Почти каждый год в поисках летнего, на досуге,
чтения я подхожу к книжным полкам, и рука сама тянется к «Комментариям».
Подобно кошке, которая находит нужную ей траву, странным образом опять и опять
я нуждаюсь в этом чтении, как в необходимом организму витамине.
В Британском музее хранятся мраморные обломки,
украшавшие Парфенон и привезенные в Лондон. На них поистине, говорит Адамович,
«без волненья смотреть невозможно». И вовсе не потому, что они действительно
так прекрасны — в этом разбираются только специалисты, — «а потому, что они
„оттуда“, что их видел Платон, видел Софокл…» (с. 187).

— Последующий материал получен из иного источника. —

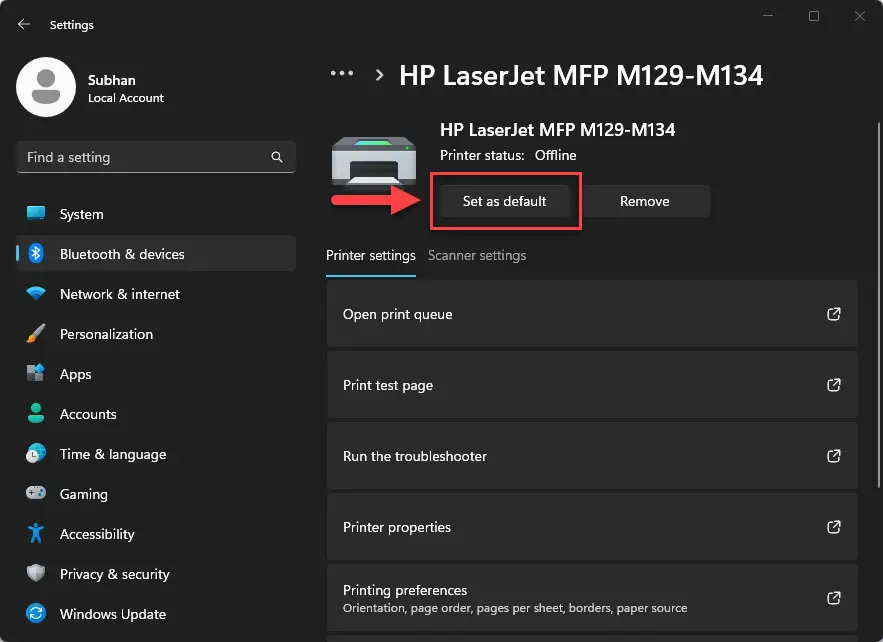883x642 pixels.
Task: Click the breadcrumb chevron arrow
Action: pyautogui.click(x=380, y=75)
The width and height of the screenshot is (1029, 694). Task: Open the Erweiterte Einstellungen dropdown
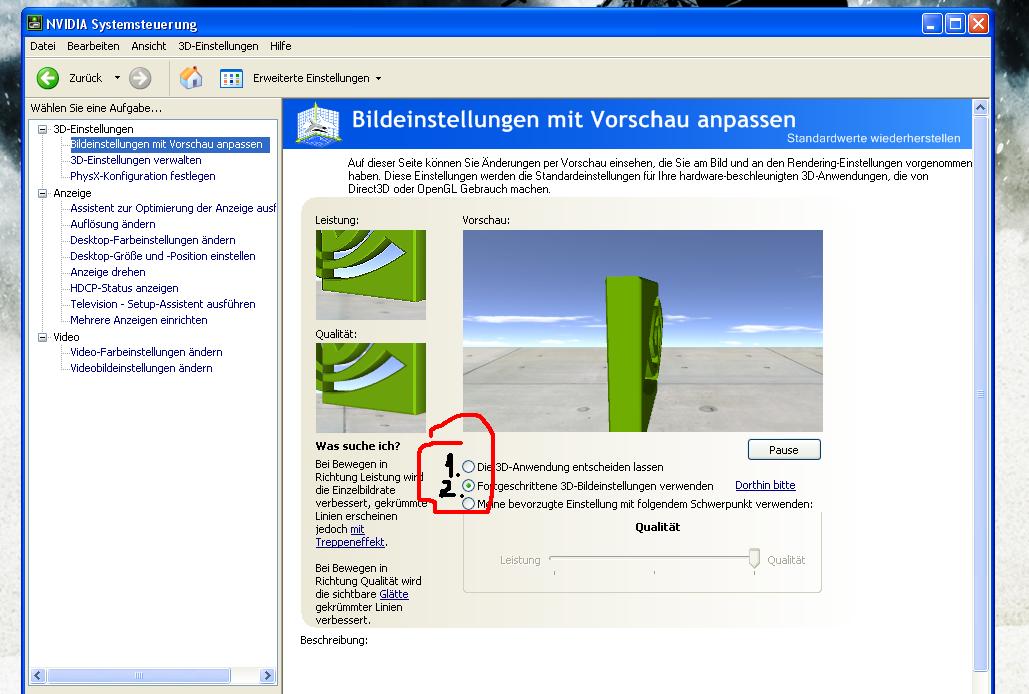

Мне посчастливилось побывать в этом музее, и я
могу подтвердить действительно сильное впечатление, не вполне понятное. Почему
это так волнует? Смотришь на эти обломки как на живых свидетелей дорогих теней,
кого только они не видели! Да, Платона, Софокла (почти мифологические
персонажи). Наверное, видели Пруста. Возможно, Батюшкова. И в обтекающей их
толпе полвека назад не может быть, чтобы не заметили Адамовича.
1 Все прозаические цитаты
даются по изданию: Георгий Адамович. Одиночество и свобода. М., 1996. Стихи
даны по изданию: Георгий Адамович. Полное собрание стихотворений. Новая
библиотека поэта. Малая серия. СПб., 2005.